*** Available records ***

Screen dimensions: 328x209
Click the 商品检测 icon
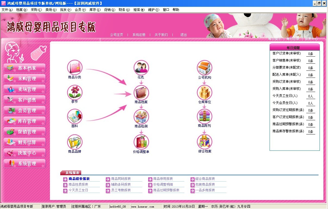point(141,117)
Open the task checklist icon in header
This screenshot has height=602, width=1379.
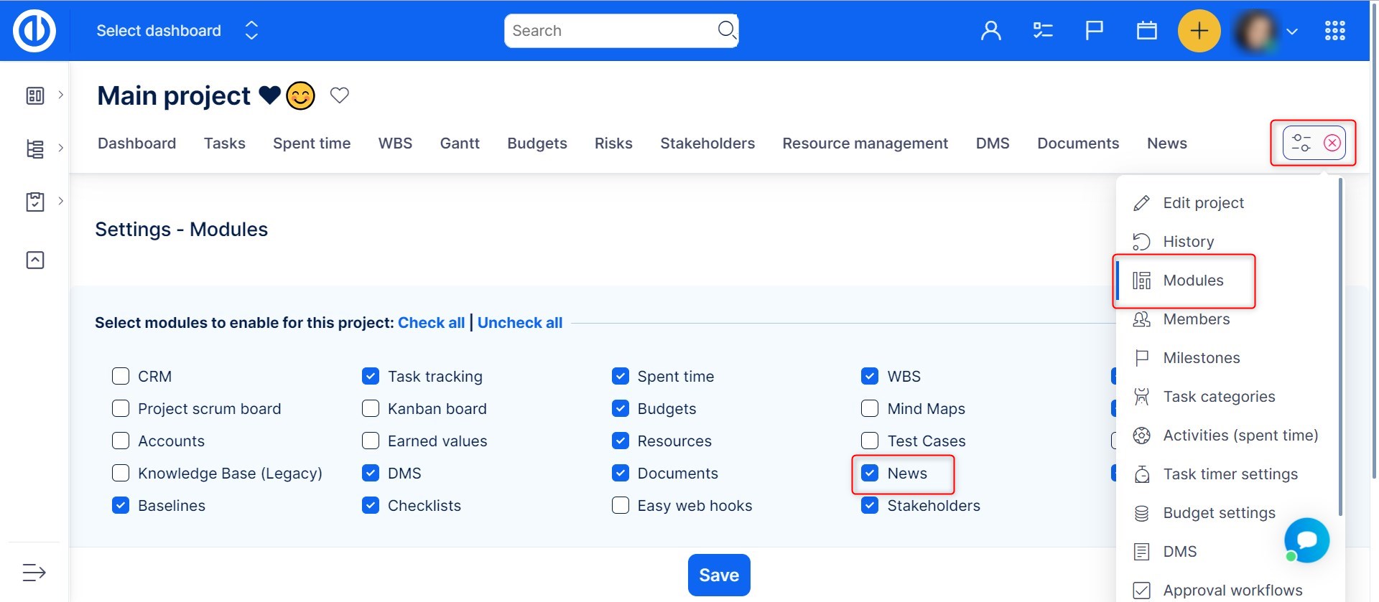click(1042, 31)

*** End of Available records ***

Would you return the data above exactly as written, minus the images?

Screen dimensions: 328x209
Click the 商品检测 icon
point(141,117)
Open the task checklist icon in header
This screenshot has height=602, width=1379.
click(1042, 31)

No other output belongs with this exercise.